As the 64-bit CPUs used on the iPhone actually only have 33-bits of address space (undermining the benefits of having more address space ;P), Apple does use the extra space in a pointer to store "tagged" values in some cases, but for the most part this can be seen as a "mitigation": as the size of a pointer is now 64-bits, and as the alignment of a lot of things is now 64-bits because of that, processes are larger and heavier than on 32-bit systems, and thereby require more memory bandwidth. Sharing some of the bits of a pointer is essentially required to win back this lost performance. (Another great option is a 32-bit ABI using the 64-bit instruction set, as with x32 on Intel, but Apple did not go that direction.)

pjmlp · on Feb 1, 2017

Improved security with care for performance, little things like SGX, MPX, IO and GPU DMA in hypervisors, for example.

saurik · on Feb 1, 2017

How about coming up with an example for ARM, one that doesn't come from using the new chipset but which requires the new instruction set (and particularly one which somehow precludes supporting older applications).

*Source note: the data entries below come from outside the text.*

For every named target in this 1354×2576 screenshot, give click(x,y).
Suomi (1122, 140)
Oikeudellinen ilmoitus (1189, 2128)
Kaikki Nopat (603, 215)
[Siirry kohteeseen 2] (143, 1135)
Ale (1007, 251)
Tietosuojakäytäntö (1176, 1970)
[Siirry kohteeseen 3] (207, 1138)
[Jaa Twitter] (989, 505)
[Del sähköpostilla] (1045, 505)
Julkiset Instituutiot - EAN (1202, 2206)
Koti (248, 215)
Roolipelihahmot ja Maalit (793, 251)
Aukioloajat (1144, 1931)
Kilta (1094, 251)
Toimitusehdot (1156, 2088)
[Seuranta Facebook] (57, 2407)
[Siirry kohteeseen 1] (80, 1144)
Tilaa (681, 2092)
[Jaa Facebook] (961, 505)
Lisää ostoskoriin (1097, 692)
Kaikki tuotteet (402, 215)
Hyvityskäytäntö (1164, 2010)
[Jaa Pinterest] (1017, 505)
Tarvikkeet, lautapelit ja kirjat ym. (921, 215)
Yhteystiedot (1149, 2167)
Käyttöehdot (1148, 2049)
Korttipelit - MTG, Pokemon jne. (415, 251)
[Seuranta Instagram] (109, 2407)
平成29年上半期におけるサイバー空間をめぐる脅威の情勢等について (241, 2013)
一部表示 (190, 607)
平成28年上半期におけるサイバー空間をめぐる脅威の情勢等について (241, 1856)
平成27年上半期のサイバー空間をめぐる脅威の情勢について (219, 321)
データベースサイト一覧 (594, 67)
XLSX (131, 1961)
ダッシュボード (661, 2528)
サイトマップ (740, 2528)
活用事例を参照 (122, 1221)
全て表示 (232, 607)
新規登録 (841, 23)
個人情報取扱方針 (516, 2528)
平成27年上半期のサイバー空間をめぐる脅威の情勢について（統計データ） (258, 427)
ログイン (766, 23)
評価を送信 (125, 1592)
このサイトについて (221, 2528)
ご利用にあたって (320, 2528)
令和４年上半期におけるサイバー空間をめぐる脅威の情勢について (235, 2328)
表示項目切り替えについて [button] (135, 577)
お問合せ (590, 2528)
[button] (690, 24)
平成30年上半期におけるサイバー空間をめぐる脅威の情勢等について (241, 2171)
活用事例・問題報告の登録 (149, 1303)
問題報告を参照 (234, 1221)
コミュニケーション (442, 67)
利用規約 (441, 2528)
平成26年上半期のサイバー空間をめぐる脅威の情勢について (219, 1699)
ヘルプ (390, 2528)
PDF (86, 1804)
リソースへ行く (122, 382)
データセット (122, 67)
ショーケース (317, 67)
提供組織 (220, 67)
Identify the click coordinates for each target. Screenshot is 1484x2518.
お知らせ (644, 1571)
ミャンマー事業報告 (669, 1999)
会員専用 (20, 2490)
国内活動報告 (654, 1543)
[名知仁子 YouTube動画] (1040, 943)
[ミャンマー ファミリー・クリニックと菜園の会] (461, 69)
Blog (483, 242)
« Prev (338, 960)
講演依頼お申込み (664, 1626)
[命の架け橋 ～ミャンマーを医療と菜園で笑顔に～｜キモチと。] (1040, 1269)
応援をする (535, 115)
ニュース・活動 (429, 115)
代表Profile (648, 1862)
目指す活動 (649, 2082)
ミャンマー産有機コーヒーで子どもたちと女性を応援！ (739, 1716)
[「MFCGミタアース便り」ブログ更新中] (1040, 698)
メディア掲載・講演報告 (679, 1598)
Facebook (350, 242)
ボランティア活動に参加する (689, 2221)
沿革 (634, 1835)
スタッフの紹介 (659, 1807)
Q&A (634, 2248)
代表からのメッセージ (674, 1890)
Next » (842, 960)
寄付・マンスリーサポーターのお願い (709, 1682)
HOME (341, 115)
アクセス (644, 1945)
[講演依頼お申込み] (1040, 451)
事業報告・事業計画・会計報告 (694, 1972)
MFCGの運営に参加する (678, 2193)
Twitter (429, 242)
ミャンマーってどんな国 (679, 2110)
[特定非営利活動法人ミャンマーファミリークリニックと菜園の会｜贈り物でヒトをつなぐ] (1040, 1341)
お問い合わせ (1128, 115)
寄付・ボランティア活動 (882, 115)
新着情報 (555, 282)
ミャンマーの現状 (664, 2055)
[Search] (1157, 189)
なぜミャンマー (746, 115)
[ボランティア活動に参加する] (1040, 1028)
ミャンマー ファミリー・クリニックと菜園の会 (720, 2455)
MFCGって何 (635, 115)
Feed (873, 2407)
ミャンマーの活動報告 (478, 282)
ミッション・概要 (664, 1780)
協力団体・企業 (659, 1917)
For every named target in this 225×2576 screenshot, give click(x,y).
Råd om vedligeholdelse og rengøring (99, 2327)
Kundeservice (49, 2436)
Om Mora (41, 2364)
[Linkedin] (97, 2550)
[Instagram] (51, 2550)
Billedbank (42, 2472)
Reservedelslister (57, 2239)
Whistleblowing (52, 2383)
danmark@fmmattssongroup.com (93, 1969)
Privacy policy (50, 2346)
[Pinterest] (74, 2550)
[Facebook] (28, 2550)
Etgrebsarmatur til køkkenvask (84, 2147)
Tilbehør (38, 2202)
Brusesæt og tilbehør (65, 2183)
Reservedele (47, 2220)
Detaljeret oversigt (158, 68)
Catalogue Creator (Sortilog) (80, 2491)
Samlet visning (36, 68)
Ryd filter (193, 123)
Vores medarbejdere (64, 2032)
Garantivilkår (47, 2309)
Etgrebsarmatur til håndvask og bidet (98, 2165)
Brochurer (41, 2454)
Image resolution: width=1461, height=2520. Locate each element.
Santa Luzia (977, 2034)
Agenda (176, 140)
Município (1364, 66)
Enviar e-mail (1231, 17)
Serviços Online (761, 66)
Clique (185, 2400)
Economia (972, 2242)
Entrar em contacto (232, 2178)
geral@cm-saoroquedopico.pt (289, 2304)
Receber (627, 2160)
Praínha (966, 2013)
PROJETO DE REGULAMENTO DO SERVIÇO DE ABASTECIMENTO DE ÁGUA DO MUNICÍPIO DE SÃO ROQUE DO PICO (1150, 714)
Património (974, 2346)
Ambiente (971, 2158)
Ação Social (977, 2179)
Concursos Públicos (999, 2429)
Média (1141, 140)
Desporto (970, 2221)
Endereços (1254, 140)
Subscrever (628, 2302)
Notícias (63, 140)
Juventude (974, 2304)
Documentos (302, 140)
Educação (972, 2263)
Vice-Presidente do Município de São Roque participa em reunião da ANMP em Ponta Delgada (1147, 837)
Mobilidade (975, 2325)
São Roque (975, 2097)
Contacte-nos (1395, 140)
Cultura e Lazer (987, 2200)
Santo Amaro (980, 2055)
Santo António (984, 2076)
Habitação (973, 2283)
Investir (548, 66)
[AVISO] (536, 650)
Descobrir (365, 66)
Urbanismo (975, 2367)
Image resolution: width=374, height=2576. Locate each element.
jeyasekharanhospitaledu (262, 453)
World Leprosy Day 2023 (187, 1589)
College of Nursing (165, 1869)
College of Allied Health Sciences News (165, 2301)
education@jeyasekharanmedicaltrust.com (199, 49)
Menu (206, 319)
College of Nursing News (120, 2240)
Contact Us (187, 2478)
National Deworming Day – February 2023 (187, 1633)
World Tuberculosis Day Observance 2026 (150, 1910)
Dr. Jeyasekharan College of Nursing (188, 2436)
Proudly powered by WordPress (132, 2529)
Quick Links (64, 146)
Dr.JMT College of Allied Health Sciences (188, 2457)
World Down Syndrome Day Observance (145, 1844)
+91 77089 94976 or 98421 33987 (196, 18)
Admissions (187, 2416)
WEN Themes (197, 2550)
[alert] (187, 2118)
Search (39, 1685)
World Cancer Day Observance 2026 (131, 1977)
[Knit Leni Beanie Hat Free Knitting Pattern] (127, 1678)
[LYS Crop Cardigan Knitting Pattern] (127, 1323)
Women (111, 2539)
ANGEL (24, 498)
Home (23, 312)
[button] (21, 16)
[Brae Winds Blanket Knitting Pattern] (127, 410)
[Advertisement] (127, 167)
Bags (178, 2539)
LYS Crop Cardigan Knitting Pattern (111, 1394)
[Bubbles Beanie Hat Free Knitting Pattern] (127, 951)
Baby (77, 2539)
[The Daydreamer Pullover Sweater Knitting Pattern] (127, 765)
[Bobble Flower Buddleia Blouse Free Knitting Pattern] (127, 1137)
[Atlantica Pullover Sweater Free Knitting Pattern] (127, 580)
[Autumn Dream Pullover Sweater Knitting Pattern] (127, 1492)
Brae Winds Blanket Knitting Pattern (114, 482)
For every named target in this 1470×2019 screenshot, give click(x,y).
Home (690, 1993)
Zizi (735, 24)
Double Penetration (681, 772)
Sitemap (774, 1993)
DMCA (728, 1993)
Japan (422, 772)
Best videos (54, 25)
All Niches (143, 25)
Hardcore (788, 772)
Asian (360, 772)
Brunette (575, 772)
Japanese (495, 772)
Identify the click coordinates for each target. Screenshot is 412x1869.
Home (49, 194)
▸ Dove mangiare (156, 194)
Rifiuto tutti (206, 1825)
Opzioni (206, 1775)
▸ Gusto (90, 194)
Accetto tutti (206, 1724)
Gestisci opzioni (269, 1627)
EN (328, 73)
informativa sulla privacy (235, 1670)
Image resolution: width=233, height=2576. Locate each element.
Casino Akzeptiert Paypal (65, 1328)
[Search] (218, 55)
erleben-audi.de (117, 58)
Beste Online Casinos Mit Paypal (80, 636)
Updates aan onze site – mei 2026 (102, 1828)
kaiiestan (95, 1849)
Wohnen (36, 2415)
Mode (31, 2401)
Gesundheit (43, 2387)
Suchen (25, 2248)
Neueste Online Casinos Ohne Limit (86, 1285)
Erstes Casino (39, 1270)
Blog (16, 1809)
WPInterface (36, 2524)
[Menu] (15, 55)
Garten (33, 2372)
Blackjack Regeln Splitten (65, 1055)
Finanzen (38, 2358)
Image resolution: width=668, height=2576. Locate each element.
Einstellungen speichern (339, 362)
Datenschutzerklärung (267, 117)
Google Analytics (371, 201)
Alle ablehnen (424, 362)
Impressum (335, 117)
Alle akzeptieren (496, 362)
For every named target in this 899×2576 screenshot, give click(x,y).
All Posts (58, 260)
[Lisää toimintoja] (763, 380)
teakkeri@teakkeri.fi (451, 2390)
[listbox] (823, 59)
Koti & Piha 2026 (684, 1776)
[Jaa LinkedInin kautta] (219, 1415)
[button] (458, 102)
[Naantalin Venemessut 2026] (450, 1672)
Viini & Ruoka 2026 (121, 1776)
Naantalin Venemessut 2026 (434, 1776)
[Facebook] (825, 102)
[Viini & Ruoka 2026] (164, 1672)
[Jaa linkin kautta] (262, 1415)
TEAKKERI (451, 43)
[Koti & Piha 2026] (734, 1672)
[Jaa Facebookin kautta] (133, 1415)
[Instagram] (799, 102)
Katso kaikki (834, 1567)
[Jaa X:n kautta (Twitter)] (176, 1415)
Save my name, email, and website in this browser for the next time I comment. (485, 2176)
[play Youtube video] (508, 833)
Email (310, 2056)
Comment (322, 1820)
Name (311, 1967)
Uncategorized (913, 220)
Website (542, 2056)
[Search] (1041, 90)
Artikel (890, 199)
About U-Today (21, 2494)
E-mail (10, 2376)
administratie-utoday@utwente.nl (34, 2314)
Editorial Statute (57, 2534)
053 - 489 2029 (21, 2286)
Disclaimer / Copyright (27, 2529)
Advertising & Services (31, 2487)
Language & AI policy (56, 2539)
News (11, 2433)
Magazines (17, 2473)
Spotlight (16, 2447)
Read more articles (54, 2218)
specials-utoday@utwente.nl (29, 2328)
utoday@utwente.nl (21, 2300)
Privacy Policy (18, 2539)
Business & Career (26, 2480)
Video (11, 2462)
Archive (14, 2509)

AFAIK, ARM64 maybe offers some minor benefits to floating point operations, but mostly just provides access to some more registers... an advantage which sometimes matters but is often so dubious that on 32-bit ARM a lot of performance oriented code would be compiled to Thumb-1 even though it had half as many registers, as the code would load faster and take up less space in the cache.

pjmlp · on Feb 1, 2017

Parent stated:

> In practice only two architectures matter: x86 and ARM.

So I replied about x86, because that is the architecture I know best.